EXERCISE INPUTS:
☆ ☆ ☆ ☆ ☆

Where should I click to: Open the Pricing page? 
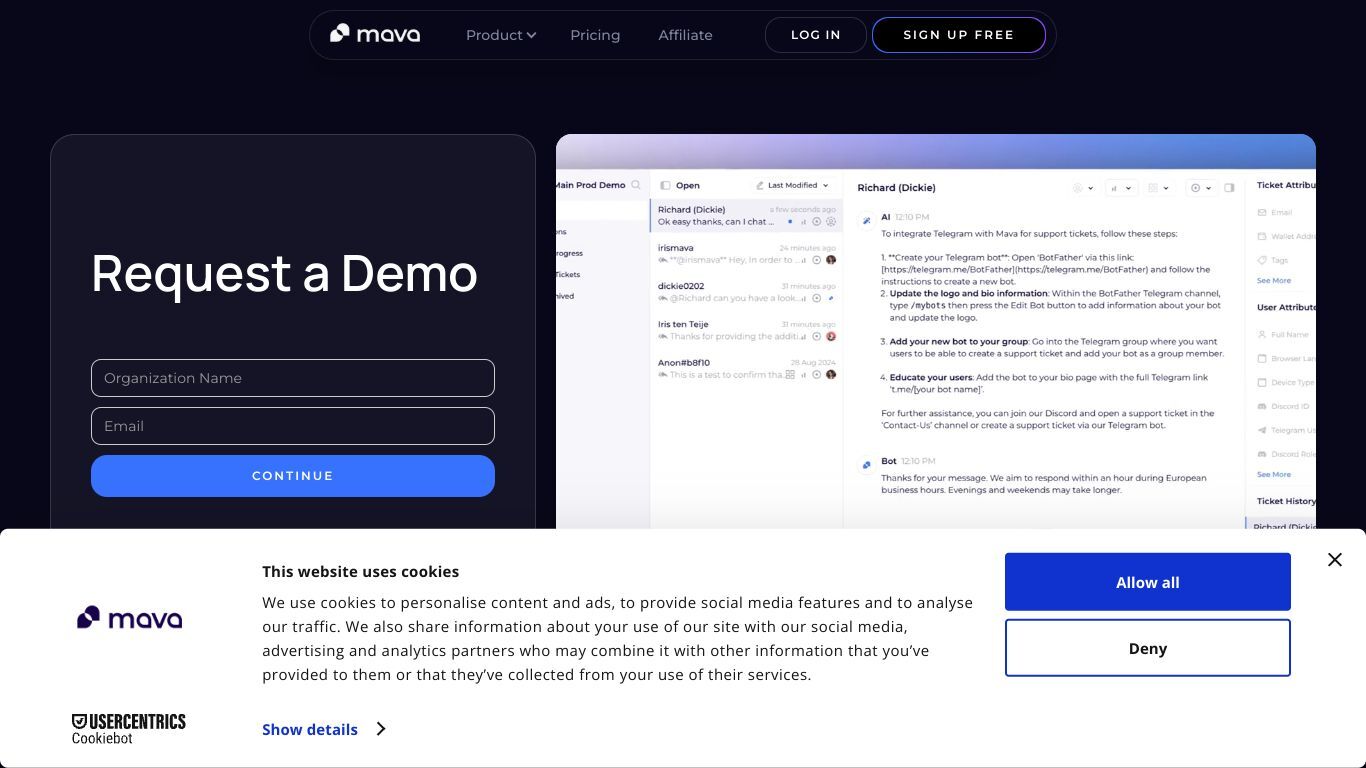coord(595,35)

☆ ☆ ☆ ☆ ☆

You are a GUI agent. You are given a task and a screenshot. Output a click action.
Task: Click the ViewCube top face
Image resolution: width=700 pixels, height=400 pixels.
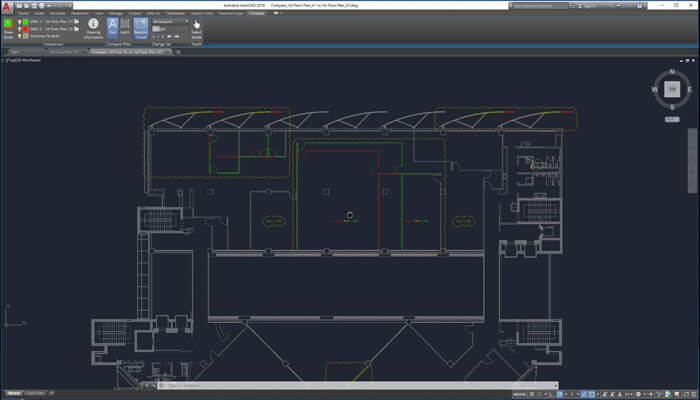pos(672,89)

☆ ☆ ☆ ☆ ☆

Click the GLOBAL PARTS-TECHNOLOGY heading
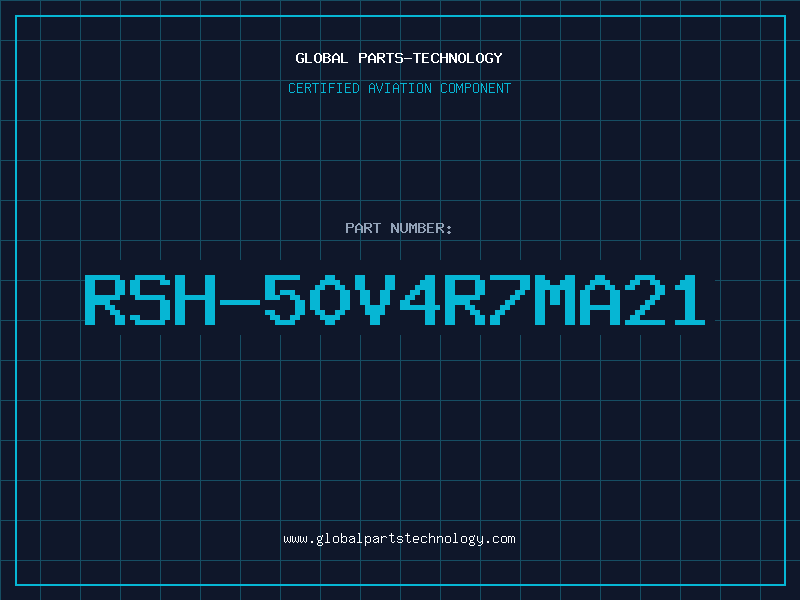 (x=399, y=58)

☆ ☆ ☆ ☆ ☆

AIM OF THE EXERCISE: Retype the rows starting at the line that contains "You are a GUI" and ending at the line that contains "pos(672,89)", both included, leaving the pictures out.

RESULT OF THIS EXERCISE:
You are a GUI agent. You are given a task and a screenshot. Output a click action.
Task: Click the ViewCube top face
Image resolution: width=700 pixels, height=400 pixels.
pos(672,89)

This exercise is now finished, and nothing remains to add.